I finished the first “preparatory” week of Beck’s Diet Solution last night. I have made 1 ARC and 2 Response Cards to be read as frequently as I need to. I have set in place a primary diet and a back-up secondary one: my primary one is BLC and my secondary is South Beach since I feel that I learned a lot from following that and much of what I learned in 2008-2010 I still practice today. I have determined the “Advantages of Losing Weight” (ARC card) to be primarily health-related: I do not need anyone to convince me that full blown diabetes is looming ahead if I don’t practice eating healthy, exercising and, eventually, losing the extra weight. The “vanity” part is gravy. My Response cards are ones I identified as what I need to do to ensure that I have the “tools” to lose weight and then keep it off. For me, it has always been about losing weight since I have found that part of the equation the most difficult to “carry out”.
What I will be practicing from here on out is to: eat slowly especially foods I have a tendency to “gobble” (mostly sweets), eat no more than 1 servings of fruit per setting if possible and no more than 3 per day, 4+ servings of vegetables per day, drink at least 64-80 oz water each day, break up my meals into 3 meals plus two snacks when possible, record and pre-plan my meals daily, using smaller plates when I am able to help me “feel” like I am eating more and also to train my eye to know what a “normal” portion or serving looks like. Yesterday’s task was to “arrange my environment” to ensure success as I diet. I agreed to make homemade fudge so I asked Paul if he would be willing to have it out in the car.
I have been alternating between getting “one chocolate bar vs the whole bag”. It still has been difficult to just eat one serving. Most of those candy bars are 2.5 servings which ends up being 200-475 calories! I just might not be able to buy any of those period because once I open the package, I just seem to keep on going. This is a major stumbling block for me to successfully lose and keep the weight off. I would like to believe that I can exert more self-control but when it comes to sweets but especially when I am home I don’t want to eat just one. I want to eat as many and as much as I want until I am full. I am very willful when it comes to this. I would probably be the same way when we are eating out but I am more aware of how that might be perceived plus I also am trying harder to exert more self-control. I think this is really crucial that I have identified this thought and belief of mine.

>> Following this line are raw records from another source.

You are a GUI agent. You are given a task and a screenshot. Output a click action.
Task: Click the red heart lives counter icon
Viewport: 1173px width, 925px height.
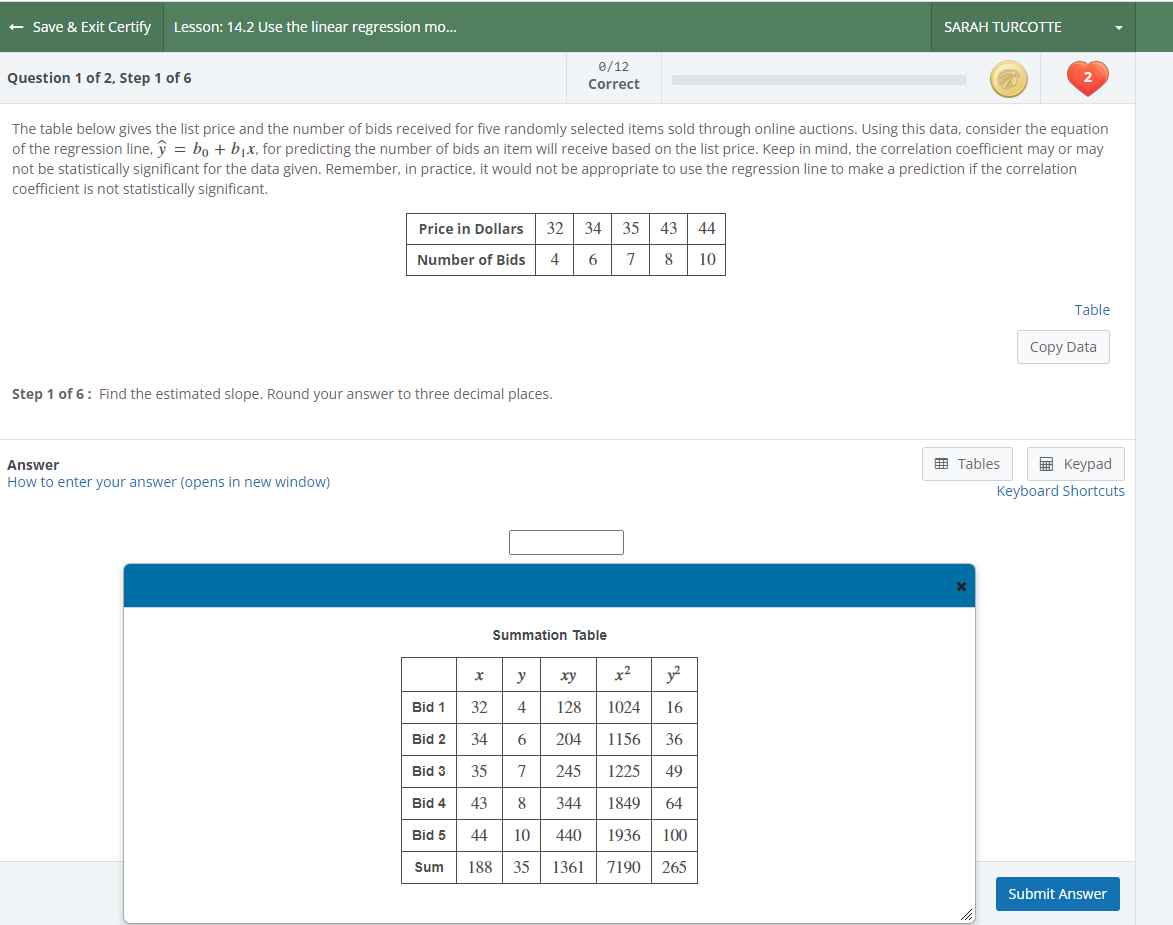[x=1086, y=78]
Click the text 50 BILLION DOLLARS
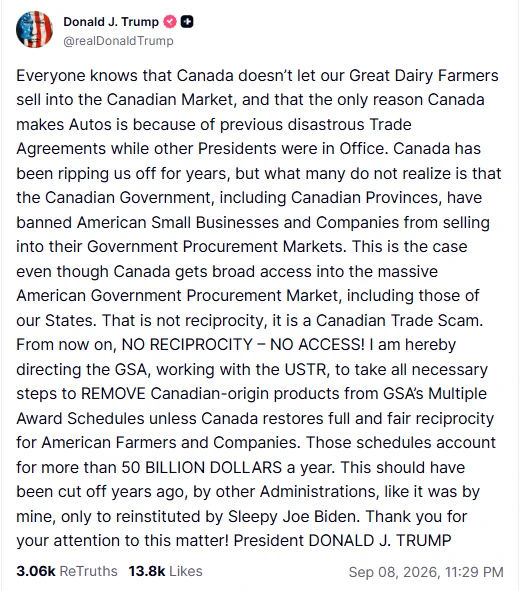522x591 pixels. click(x=202, y=467)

I have looked ahead in this book and I am coming to one of the important points in her program: No Choice. Although I haven’t read the whole chapter yet (I’m working this book as she strongly recommends, one day at a time) my understanding is that you make a decision to not stray from your food plan “no matter what”. Since, I have done that so many times, this one action might be the key that turns my lackluster dieting efforts into some serious weight lose. What that will mean for me is that there is no “off time” for my dieting. I am dieting all the time, day in and day out, whether it is a birthday, holiday or every day.
If there is pizza, then I will eat 1-2 pieces tops. If there is only a choice between regular soda and water, I will choose water. There will not be eating “just cuz”. I will diet according to my food plan until I have reached my goal weight of 140 lbs. I haven’t dieted like that in decades! Not since I was following Nutri System. It explains alot about why I have remained obese all of these years. It also explains that until I really draw that line that can’t be crossed permanent weight lose will probably elude me. Wow! What a revelation!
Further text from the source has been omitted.